They got two Vincent Van Gogh's for the price of one.
But it took staff at the National Galleries of Scotland decades to discover the self-portrait of legendary artist hidden underneath his painting “Head of a Peasant Woman.”
Concealed beneath a layer of glue and cardboard, a routine X-ray revealed Van Gogh’s portrait had been hiding under the surface for over a century, an intense stare on his face as he sits in a brimmed hat and a neckerchief loosely tied around his throat.
“Moments like this are incredibly rare,” professor Frances Fowle, a senior curator at the National Galleries of Scotland, said in a news release, adding that Van Gogh was “one of the most important and popular artists in the world.”
Unlike in some of the artist’s later self-portraits, Van Gogh’s left ear is clearly visible in the X-ray. He famously cut it off in December 1888 after an argument with fellow artist Paul Gauguin. He died two years later.
While the condition of the underlying self-portrait is unknown, it “is likely to have been made during a key moment in Van Gogh’s career when he was exposed to the work of the French impressionists after moving to Paris,” the National Galleries of Scotland, which acquired the painting in 1960, said in the news release.
“The experience had a profound effect and was a major influence on why he adopted a more colorful and expressive style of painting, one that is so much admired today,” the release added.
“In the summer of 1887 Van Gogh was experimenting with painting portraits, using friends and also himself as a model,” the release said, adding that he “re-used canvases to save money.”
The National Galleries of Scotland said the decision was probably made in around 1905 to stick the canvas down onto cardboard before it was framed.
“At this date the Peasant Woman was evidently considered more ‘finished’ than the Van Gogh self-portrait,” the news release said.
It is not the first time that a previously unknown portrait has been discovered underneath one of Van Gogh’s paintings.

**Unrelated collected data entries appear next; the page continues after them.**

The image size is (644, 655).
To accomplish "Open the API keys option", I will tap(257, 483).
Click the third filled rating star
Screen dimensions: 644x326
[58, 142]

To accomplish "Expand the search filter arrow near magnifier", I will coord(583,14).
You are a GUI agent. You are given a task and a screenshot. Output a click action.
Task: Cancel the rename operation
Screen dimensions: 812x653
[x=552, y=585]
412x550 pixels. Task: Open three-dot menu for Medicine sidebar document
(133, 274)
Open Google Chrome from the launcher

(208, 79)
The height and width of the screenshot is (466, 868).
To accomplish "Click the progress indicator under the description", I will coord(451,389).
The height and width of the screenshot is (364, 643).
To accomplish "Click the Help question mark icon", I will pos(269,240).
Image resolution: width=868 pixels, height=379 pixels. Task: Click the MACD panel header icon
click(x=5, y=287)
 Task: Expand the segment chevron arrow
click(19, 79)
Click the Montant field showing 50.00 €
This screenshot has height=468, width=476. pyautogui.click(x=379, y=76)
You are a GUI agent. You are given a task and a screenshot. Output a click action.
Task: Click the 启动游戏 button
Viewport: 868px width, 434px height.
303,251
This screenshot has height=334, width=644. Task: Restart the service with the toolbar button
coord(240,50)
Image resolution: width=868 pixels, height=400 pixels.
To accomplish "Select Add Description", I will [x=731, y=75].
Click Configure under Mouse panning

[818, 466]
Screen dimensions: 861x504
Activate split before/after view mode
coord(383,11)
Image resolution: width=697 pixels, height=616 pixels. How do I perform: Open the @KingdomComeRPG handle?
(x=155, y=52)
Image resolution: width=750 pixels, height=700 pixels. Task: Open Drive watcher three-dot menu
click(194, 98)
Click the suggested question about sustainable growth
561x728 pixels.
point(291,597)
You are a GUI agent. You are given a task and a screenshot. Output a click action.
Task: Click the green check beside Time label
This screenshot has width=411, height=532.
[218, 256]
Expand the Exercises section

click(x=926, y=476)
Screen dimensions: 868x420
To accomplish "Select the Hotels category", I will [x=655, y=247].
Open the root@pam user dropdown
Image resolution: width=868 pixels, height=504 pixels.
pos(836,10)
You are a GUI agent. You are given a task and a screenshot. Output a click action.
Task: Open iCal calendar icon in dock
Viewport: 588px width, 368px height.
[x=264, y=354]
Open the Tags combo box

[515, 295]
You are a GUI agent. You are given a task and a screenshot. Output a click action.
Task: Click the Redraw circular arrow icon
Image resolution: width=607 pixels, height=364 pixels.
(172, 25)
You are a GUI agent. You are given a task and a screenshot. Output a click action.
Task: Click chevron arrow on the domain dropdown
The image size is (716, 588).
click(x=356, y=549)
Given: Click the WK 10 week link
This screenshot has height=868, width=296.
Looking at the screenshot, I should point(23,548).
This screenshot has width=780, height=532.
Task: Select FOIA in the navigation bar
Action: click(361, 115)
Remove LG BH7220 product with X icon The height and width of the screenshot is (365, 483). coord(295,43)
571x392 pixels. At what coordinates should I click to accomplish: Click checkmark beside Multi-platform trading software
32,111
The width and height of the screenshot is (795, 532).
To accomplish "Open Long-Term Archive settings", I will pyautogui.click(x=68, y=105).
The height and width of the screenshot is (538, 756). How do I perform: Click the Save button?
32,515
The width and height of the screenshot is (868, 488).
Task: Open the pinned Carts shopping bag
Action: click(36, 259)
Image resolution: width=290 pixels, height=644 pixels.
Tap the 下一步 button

In 2008, a portrait of a woman was discovered underneath his “Patch of Grass” painting.
X-ray technology has also revealed fuzzy images beneath his famous “The Blue Room.”
While it may be possible to uncover the hidden self-portrait, the National Galleries of Scotland said the “process of removing the glue and cardboard will require delicate conservation work.”
Until then, the portrait can be viewed through an X-ray image, it added.